Friday, October 10, 2014

How's your pain today?

Most of the stories that spin my head--the conflicts, the twists, the what-might-happen-nexts--they aren't mine to live or to tell. I'm a supporting character, sure. But most of what I do these days is stand beside the protagonist and say "I'm here in the absence of answers, through every if and when."

We breathe in, then out, then in again. On some days, it's the best we can do.

I try to inhale hope and exhale fear, but I usually screw up the timing just like I do in yoga. Wait, what, we're supposed to be inhaling up, exhaling down? Damn. It's a wonder my lungs fill up at all.

I am fragile, raw and vulnerable. So are you. And yet we're all so quick to disguise ourselves as resilient, unshakable, as fine, everything's fine, and you?...

When I'm at the store, the hospital, the gym, I look for the other pairs of tired eyes. I don't know their stories, but I know a smile from a stranger never makes anything worse. (Unless it's a creepy stranger and a creepy smile, but I'm careful not to be creepy.)

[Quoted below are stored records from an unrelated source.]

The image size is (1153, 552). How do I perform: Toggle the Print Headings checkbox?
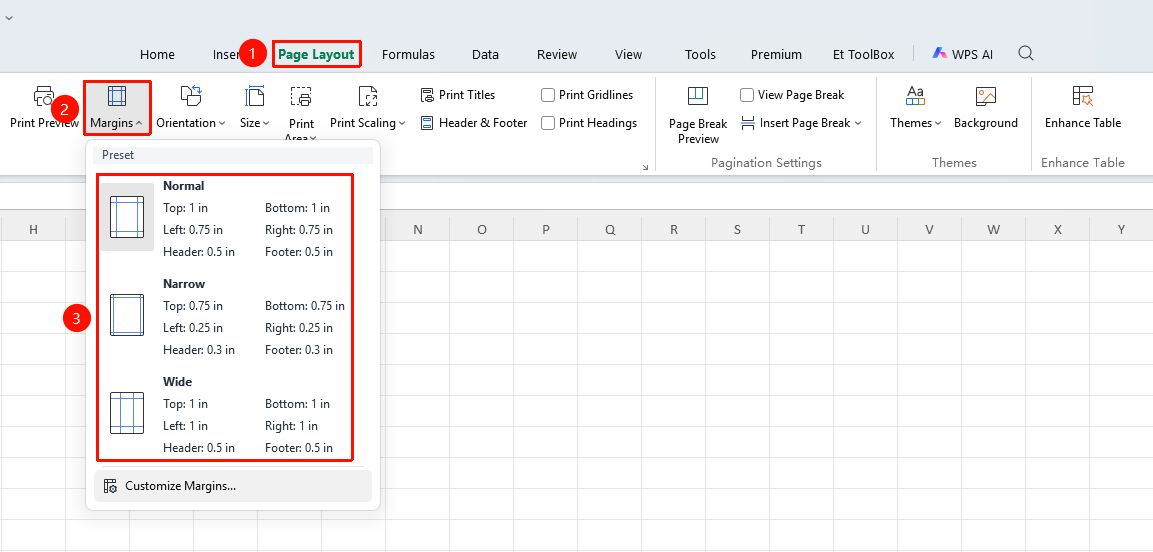pos(548,123)
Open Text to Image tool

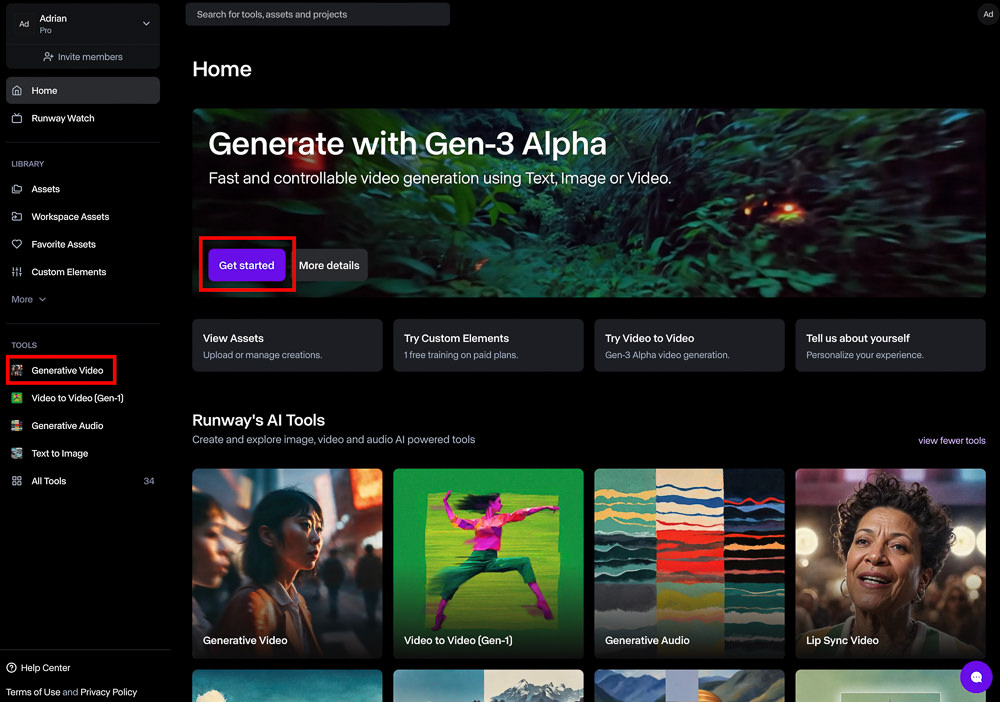click(59, 454)
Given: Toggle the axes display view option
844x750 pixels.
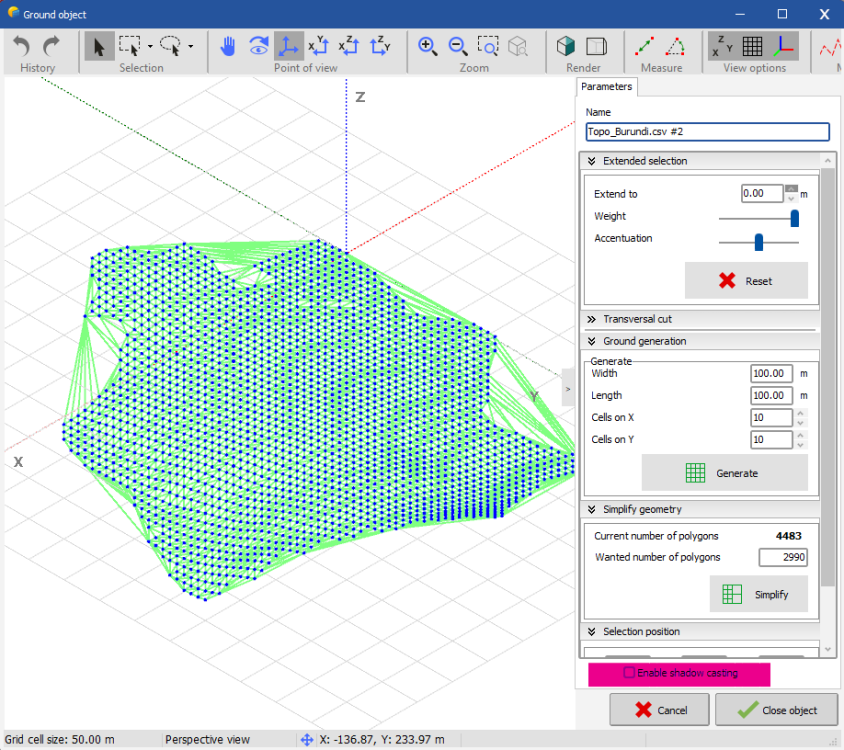Looking at the screenshot, I should coord(782,46).
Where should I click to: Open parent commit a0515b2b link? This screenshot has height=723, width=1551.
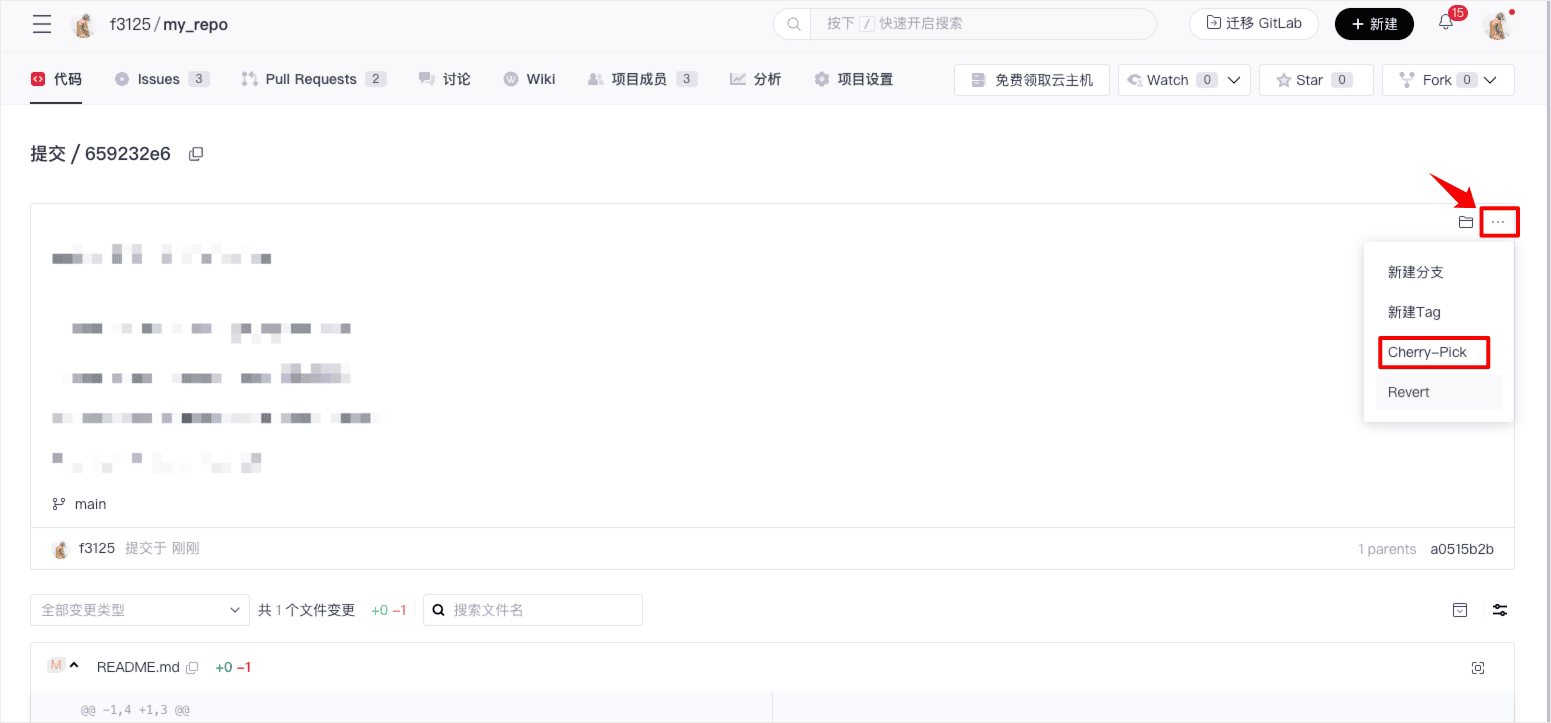[x=1461, y=549]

Anyway, my point is that we're all somewhere on the spectrum of pain, and in those moments when we're only a 1 or a 2 and life feels okay, we can maybe hold the hands or smile at the eyes of the 8 out of 10s. And when it's our turn to be a a 7, 8 or 9, maybe we can answer honestly when asked "how's your pain today?"


Sunday, August 3, 2014

At the top

I keep thinking about last year, where we were in the day by day of moving from there to here. I remember eating sweet potato tots on a patio restaurant in South Dakota on the 3rd of July. I remember the sudden swoosh of a Montana road, the butterflies, the shock of color, cliffs and craned necks.

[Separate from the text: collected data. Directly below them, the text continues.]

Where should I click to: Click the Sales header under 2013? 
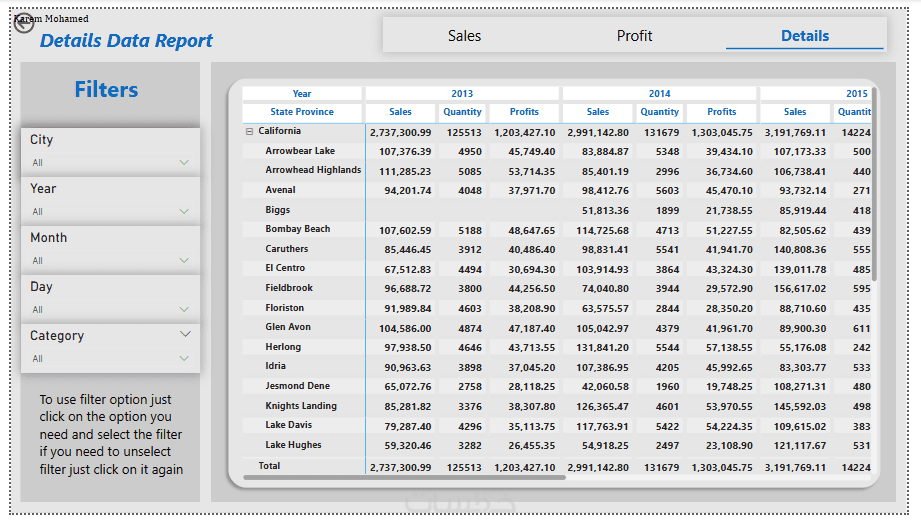[400, 112]
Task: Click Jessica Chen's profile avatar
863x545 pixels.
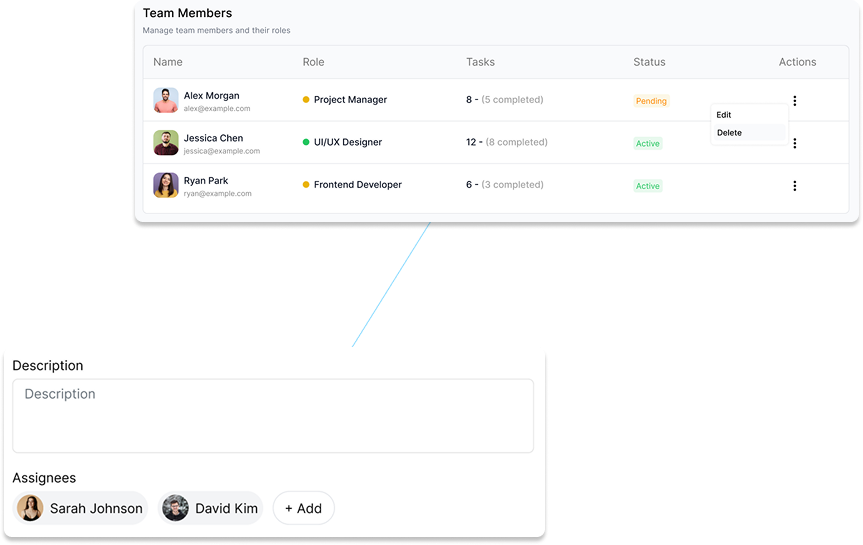Action: 166,143
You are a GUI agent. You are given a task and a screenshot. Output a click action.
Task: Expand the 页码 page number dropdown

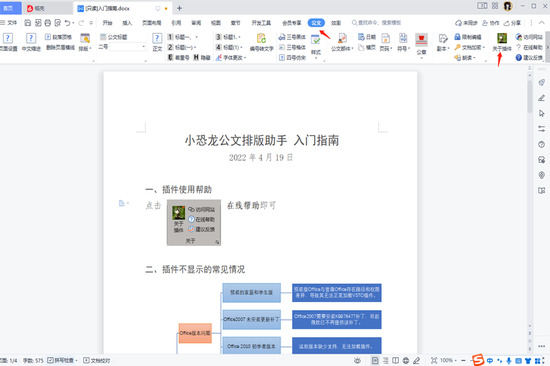(x=385, y=48)
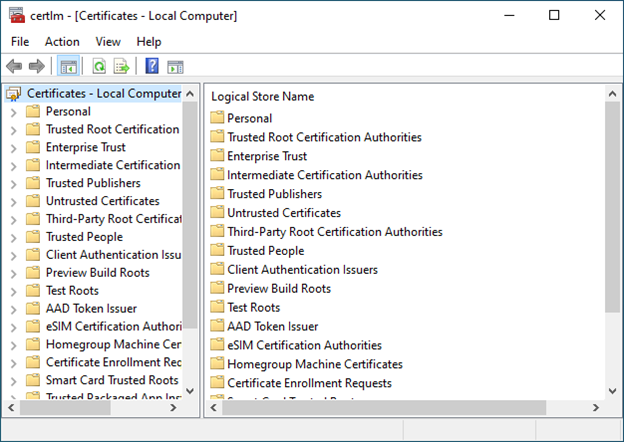Image resolution: width=624 pixels, height=442 pixels.
Task: Expand Trusted People node in tree
Action: coord(13,237)
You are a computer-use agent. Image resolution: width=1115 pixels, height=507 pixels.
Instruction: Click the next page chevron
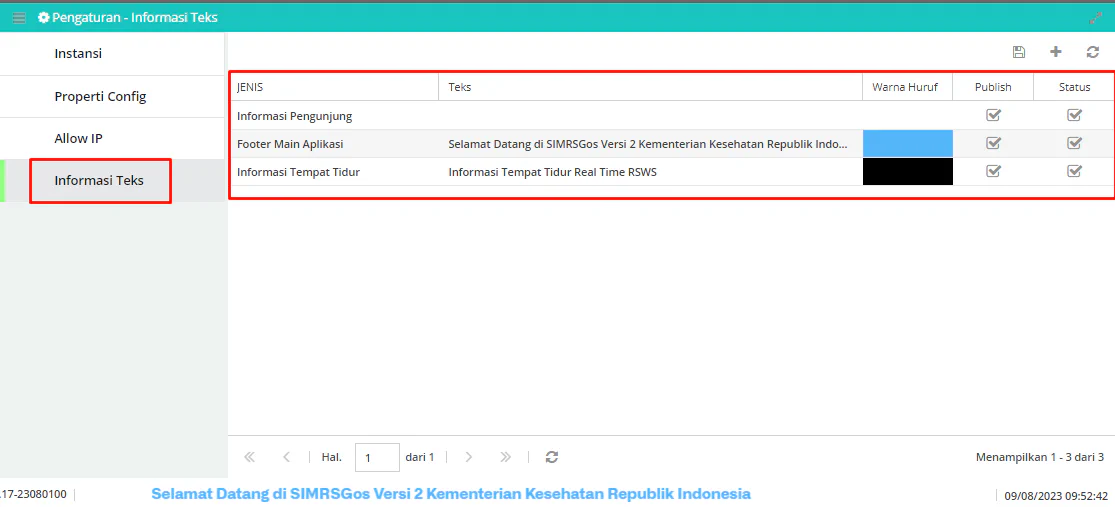pos(469,457)
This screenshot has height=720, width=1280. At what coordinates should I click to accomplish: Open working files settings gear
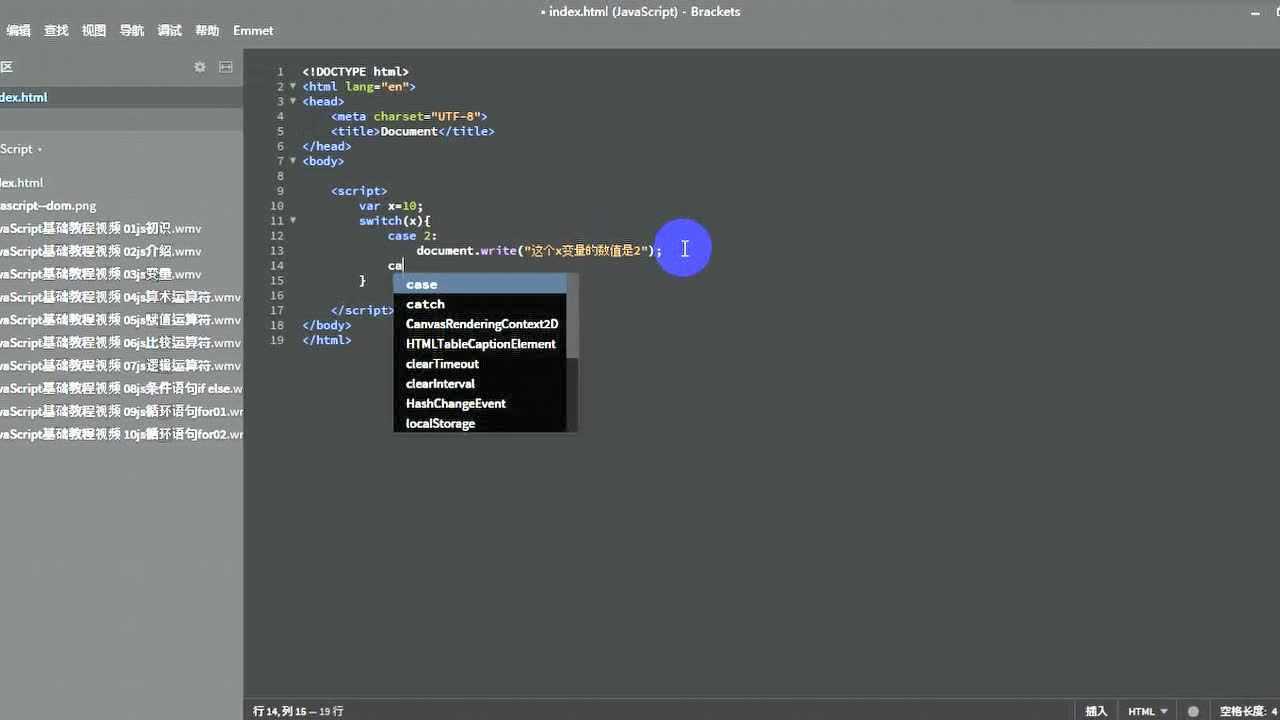coord(200,67)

When we drove into Alaska for the very first time, I hadn't put a name to the face of the mountain that made me marvel, not even as we posed in front of it. Denali. McKinley.

I've seen it now a hundred times, maybe more. All it takes is a clear day, and there it is--white against blue--popping up in the second mile of my go-to running route.
Sometimes we take a day trip to get even closer, to skip rocks and peer across the river at 20,000 unfathomable feet.


When friends ask, I tell them we're happy here. We are. Though at times this Alaskan life feels like a caricature, like my husband bringing home salmon he pulled from a net in the Kenai is only playing to the stereotype. Now all that's left is to buy an RV and a husky named Nome. (I admit it--I do want a husky!)

But not interestingly enough, I still manage to be a cliched suburban soccer mom in the last frontier. My car is filthy from carpooling and cleats, and I am carting kids everywhere like my life depends on it. It doesn't. What would happen if I woke up and decided that we could skip soccer practice and medical release forms and gymnastics and school registration and all-women's road races and all the things that keep me driving and running to and fro?
Maybe we'd play a game of scrabble in the middle of the day or drink pink lemonade from the good china tea cups. Maybe we'd go camping, forget dinner and fill up on potato chips and s'mores. That wouldn't be the end of the world.
Maybe it'd be the start of it. 
(For the record, we did all that, and the only regret was not bringing more chips.)

My son loves to skateboard, and I think he's nuts. My daughter loves to play dolls and dress up in frills, and I don't get it, not even a little bit. I love to run so fast it hurts like bloody hell, and no one in the family--not even me--gets that either. But we're all here, doing our thing.

Sometimes, I drag them on a hike to the top of a mountain, and the whole way up is torture. She whines about her legs hurting. And he whines about slowing down for her. And I whine about how much they're whining. And then we get to the top.

And at the top, we get amnesia. We have no idea how our legs got so tired. There's no record of the bickering/whining/dragging of grumpy arses up an unrelenting switchback.
At the top, we use every one of our five senses to taste smell feel hear see the view.
At the top, the trees look so tiny, and is that the forest?
At the top, I shed my status as a stereotype and target demographic. I'm just a person, with my people. And we are all the best kind of alive, at the top.